──────── SOURCE TEXT
= Local government in Kraków =

City government in Poland

Each president of the city of Kraków (known as the Mayor) fulfills his duties with the help of the City Council, city managers and the city inspectors. Their joint responsibilities include drafting and implementing resolutions, enacting city bylaws, managing the city budget and preparing against floods and natural disasters. The Kraków Council resides at the Wielopolski Palace at All Saints 3-4 Square in a historic building erected originally in 1560 and purchased by the Municipality in 1864.

== The city budget of Kraków==
The budget of the city of Kraków, which is presented by the Mayor of Kraków on 15 November each year, in 2006 had a projected revenue of 2,150 million złoty.
The sources of revenue were as follows: 14% from the municipal taxation on real estate properties as well as on the use of amenities, 3% in taxes collected by Collections Office, 7% from sale and lease of city-owned properties, 30% in transfers from the national budget based in federal income tax, 34% in state subsidies, 3% in union fees, 1% from tax on liquor sales permits, and 8% from vehicle registrations, passport fees and others.

Projected expenditures, to the total amount of 2,349 million złoty, included: 79% in city maintenance costs, and 21% in city development costs. The maintenance costs were divided as follows: 39% toward education and childcare, 9% for the city infrastructure and lighting, 31% toward social services, 4% for culture and recreational facilities, 3% for mortgage repayments, 1% in transfers to poorer districts and 13% for other expenses including city administration.

City of Kraków development costs were divided as follows: 41% toward road building, transport and communication, 25% – city's infrastructure and environment, 2% for social housing, 8% for modernization of cultural facilities including museums, 15% for sports facilities, and 9% for hospitals, daycare centres and schools.

===Budget of Krakow for the year 2006: revenue and expenditures===

| I. Revenue | 2 149 835 225 | II. Expenditures | 2 349 197 000 |
|---|---|---|---|
| Result: deficit (I – II) | 199 361 775 |  |  |
| III. Fed. transfers | 381 007 500 | IV. Payments | 181 645 725 |
| Credits | 346 554 500 | Credit payments | 180 645 725 |
| Loan payments | 3 453 000 | Loans given | 1 000 000 |
| Surplus | 31 000 000 |  |  |
| Total (I and III) | 2 530 842 725 | Total (II and IV) | 2 530 842 725 |

== President of Kraków ==
President of Kraków is elected every five years in an election by city voters through a secret ballot. The election of City Council and the local head of government, which takes place at the same time, is based on legislation introduced on 20 June 2002. The current President of Kraków is Aleksander Miszalski, who was sworn in on May 7, 2024, for his first term after winning the second round of elections with over 133,000 votes.
────────────────
** PROMPT 1 **
Write out the passage of the text on local government in Kraków between "Each president of" and "2,150 million złoty.", inclusive.
** PROMPT 2 **
Answer these questions using the text on local government in Kraków:
(a) On what date each year does the Mayor of Kraków present the city budget?
(b) In which building does the Kraków Council reside?
(c) How often is the President of Kraków elected?
──────── MATERIAL SUPPLIED
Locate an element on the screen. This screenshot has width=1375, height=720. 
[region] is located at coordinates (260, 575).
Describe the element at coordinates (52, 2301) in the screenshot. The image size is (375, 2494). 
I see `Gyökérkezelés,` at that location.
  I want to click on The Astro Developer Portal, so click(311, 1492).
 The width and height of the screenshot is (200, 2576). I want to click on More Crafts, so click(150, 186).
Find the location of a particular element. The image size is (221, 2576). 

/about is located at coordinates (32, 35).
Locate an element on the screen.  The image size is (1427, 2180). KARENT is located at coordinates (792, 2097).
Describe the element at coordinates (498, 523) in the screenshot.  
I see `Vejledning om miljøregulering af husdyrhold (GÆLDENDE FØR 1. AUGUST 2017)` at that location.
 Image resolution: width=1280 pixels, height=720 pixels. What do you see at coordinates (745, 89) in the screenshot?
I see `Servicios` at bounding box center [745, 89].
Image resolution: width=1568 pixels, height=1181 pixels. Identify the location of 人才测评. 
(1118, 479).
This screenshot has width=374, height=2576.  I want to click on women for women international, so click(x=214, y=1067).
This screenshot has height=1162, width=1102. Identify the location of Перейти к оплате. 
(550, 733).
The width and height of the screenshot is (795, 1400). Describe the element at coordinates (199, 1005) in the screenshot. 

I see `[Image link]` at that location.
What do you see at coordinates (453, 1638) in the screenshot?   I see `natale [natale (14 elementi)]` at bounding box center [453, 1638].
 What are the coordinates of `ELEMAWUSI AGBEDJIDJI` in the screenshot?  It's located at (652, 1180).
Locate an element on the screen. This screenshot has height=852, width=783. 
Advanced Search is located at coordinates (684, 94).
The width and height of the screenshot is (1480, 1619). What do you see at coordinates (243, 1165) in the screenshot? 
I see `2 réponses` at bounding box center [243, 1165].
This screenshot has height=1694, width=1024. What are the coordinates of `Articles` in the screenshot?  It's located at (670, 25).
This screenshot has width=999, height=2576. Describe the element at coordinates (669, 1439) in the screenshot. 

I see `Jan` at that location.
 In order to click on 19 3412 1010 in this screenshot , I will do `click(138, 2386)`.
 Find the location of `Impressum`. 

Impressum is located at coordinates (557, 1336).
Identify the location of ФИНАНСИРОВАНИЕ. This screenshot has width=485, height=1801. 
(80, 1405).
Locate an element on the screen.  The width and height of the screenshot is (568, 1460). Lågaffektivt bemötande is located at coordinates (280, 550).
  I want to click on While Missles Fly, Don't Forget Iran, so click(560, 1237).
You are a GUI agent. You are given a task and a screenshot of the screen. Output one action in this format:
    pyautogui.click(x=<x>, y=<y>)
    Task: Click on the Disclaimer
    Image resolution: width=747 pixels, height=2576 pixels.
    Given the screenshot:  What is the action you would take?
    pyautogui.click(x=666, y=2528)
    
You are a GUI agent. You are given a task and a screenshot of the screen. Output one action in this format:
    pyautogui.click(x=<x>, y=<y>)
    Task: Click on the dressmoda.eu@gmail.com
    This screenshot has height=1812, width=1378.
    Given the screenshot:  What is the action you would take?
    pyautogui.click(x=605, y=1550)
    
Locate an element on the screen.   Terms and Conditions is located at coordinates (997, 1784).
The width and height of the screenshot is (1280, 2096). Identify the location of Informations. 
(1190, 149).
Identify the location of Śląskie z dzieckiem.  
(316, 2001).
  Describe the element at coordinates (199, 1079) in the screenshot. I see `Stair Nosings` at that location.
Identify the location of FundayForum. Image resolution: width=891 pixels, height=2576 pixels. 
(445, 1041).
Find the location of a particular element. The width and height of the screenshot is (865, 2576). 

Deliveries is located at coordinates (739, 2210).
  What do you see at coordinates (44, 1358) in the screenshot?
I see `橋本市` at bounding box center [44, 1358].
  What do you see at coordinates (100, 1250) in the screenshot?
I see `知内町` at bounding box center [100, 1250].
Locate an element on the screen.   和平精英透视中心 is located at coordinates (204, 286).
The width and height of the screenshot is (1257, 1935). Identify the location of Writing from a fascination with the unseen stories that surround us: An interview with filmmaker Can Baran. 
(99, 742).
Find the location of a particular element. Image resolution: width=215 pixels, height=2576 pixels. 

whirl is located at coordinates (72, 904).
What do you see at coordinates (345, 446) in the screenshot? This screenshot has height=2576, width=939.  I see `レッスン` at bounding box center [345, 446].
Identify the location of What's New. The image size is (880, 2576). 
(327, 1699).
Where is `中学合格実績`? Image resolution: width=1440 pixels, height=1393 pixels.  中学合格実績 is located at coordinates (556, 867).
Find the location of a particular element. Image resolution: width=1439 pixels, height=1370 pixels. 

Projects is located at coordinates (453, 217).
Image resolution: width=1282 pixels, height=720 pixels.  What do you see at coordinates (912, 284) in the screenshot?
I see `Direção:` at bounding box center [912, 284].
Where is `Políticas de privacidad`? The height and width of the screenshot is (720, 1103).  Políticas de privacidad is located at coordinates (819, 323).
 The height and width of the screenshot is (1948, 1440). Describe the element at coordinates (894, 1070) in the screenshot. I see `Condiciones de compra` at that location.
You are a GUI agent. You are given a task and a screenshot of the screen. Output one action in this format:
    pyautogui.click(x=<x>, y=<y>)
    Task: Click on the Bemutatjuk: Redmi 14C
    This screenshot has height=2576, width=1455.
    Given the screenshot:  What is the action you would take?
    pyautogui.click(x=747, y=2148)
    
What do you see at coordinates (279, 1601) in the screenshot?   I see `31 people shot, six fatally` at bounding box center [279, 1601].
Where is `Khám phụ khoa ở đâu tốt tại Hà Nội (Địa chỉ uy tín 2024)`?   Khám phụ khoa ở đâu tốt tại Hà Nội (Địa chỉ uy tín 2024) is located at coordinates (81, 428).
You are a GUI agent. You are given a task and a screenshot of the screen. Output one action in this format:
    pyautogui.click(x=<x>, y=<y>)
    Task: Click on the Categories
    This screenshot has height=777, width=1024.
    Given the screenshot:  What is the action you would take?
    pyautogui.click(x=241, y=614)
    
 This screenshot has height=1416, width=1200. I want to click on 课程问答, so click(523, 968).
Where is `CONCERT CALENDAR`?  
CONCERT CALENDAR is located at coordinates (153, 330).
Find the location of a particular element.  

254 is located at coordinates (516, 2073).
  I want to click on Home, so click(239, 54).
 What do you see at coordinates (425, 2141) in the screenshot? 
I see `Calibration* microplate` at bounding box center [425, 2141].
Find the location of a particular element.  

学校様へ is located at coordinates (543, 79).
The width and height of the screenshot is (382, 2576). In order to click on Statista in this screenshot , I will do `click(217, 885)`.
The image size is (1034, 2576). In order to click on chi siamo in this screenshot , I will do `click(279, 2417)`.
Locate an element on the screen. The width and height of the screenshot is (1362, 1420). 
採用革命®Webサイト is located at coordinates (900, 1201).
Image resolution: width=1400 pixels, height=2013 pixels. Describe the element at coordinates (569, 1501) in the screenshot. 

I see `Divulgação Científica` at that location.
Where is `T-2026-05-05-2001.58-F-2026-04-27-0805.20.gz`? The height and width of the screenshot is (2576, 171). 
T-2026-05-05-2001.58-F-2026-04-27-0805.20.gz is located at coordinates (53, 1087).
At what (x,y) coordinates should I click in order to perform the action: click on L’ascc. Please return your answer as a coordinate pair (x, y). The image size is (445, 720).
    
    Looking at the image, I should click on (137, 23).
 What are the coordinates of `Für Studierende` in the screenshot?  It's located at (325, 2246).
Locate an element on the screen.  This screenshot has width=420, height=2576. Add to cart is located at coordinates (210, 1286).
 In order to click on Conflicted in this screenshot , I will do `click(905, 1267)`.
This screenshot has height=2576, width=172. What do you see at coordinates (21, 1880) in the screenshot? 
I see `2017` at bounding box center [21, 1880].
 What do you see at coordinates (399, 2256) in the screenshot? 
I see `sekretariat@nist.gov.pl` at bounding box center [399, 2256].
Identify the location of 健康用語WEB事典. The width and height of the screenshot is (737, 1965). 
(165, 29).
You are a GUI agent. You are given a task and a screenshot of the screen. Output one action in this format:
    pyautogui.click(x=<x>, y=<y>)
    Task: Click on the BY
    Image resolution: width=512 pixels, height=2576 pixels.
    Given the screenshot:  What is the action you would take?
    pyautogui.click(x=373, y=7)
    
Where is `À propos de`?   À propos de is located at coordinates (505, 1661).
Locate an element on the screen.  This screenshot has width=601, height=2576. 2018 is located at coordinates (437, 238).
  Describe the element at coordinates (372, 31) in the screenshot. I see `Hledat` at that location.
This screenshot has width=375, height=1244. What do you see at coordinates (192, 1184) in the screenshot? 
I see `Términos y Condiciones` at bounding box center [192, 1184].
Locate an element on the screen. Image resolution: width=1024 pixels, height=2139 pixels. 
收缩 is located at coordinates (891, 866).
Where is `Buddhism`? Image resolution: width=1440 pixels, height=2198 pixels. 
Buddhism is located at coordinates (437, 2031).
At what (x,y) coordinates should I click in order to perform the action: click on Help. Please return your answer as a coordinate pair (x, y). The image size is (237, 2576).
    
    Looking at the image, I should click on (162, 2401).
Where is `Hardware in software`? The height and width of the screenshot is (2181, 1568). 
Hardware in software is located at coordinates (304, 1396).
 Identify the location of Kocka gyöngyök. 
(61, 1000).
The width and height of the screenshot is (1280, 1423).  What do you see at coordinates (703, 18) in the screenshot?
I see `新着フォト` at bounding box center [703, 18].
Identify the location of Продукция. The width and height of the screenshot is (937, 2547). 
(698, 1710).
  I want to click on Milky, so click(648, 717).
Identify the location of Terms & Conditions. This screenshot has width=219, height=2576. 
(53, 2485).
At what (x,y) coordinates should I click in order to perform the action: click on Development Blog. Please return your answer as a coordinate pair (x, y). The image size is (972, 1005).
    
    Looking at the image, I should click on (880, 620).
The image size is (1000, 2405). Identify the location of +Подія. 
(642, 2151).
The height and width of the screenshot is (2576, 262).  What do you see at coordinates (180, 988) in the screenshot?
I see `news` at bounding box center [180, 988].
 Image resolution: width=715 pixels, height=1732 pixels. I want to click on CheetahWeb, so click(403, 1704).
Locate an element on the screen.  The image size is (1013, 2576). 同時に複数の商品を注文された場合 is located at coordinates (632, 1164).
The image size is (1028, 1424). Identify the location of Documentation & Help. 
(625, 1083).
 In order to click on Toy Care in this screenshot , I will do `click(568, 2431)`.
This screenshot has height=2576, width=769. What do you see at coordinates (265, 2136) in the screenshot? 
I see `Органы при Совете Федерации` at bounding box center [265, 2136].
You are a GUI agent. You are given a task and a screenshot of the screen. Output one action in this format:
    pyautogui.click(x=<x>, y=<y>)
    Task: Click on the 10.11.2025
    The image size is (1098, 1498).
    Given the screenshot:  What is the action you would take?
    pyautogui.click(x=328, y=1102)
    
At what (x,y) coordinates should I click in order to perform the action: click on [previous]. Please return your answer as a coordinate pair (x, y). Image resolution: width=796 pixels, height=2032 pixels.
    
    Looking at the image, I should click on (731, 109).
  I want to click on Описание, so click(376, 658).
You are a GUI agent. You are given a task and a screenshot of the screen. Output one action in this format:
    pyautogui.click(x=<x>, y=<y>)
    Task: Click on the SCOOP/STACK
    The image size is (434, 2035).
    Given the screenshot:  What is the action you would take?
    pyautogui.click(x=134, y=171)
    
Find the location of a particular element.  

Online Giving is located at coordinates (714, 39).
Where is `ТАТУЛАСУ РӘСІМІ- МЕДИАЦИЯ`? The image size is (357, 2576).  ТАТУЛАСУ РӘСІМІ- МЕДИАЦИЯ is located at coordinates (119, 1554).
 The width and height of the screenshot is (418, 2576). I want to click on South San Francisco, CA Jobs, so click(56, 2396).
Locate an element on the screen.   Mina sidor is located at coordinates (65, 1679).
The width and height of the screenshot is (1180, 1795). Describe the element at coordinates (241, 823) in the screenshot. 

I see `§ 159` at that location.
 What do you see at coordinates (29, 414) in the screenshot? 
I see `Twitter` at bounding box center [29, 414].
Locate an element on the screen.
────────────────
** WRITTEN SOLUTION 1 **
Each president of the city of Kraków (known as the Mayor) fulfills his duties with the help of the City Council, city managers and the city inspectors. Their joint responsibilities include drafting and implementing resolutions, enacting city bylaws, managing the city budget and preparing against floods and natural disasters. The Kraków Council resides at the Wielopolski Palace at All Saints 3-4 Square in a historic building erected originally in 1560 and purchased by the Municipality in 1864.

== The city budget of Kraków==
The budget of the city of Kraków, which is presented by the Mayor of Kraków on 15 November each year, in 2006 had a projected revenue of 2,150 million złoty.

** WRITTEN SOLUTION 2 **
(a) 15 November
(b) The Wielopolski Palace at All Saints 3-4 Square
(c) Every five years